The acoustic-physical conditions of the thorax produces the most serious limitations for the sonographic diagnosis of pulmonary diseases.
Sonography of pleural-based lesions has been established as a method complementary to conventional X-ray examination. The sonographic pattern of bacterial pneumonia is predominantly well known and characterized by an air bronchogram, a marked vascularity on color Doppler sonography, and a high-impedance arterial flow pattern on Doppler spectral analysis.
Bronchiolo-alveolar carcinoma (BAC) is defined as a special subtype of adenocarcinoma. Histologically it shows wallpaper like growth within the alveoli, confirmed to the topographical structures of the lung tissue.
The authors set out to describe the sonographic patterns of this tumor entity in seven consecutive patients with peripheral BAC on X-ray examination. Their findings appear in the October issue of the European Journal of Ultrasound.
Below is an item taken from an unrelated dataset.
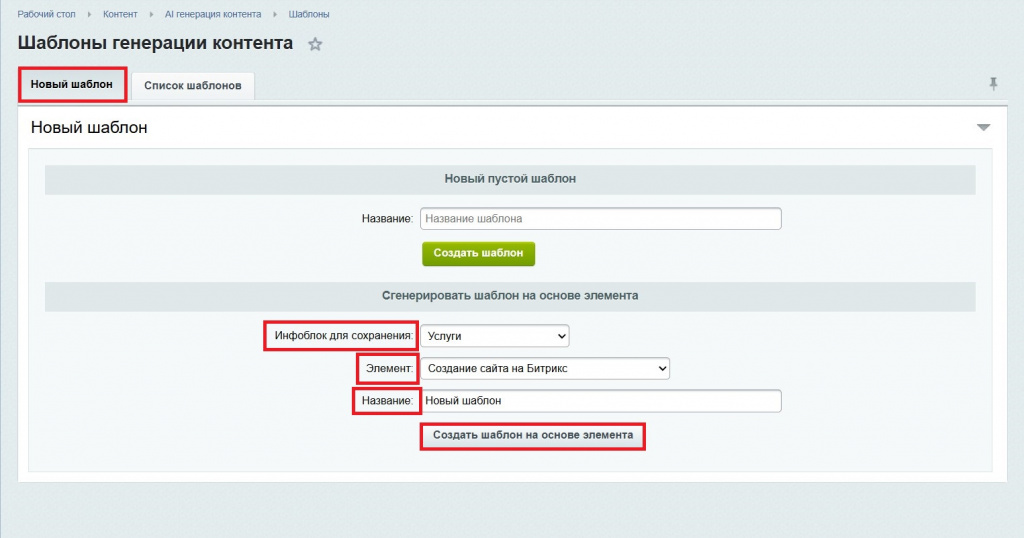
Task: Click Название field containing Новый шаблон
Action: pyautogui.click(x=600, y=401)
The analysis of data from this study demonstrates a marked vascularity or a vascular tree like pattern in all patients with BAC investigated, which are known to be characteristic for pneumonic or obstructive pulmonary lesions. The arterial spectral analysis of the patients predominantly showed a high-impedance flow in nearly all cases investigated. This flow pattern is also described to be characteristic for pneumonic or obstructive pulmonary lesions and is a well-known flow pattern of pulmonary arteries.
The authors conclude that BAC predominantly shows a pattern of 'pneumonia' as demonstrated by conventional B-mode sonography as well as color Doppler sonography.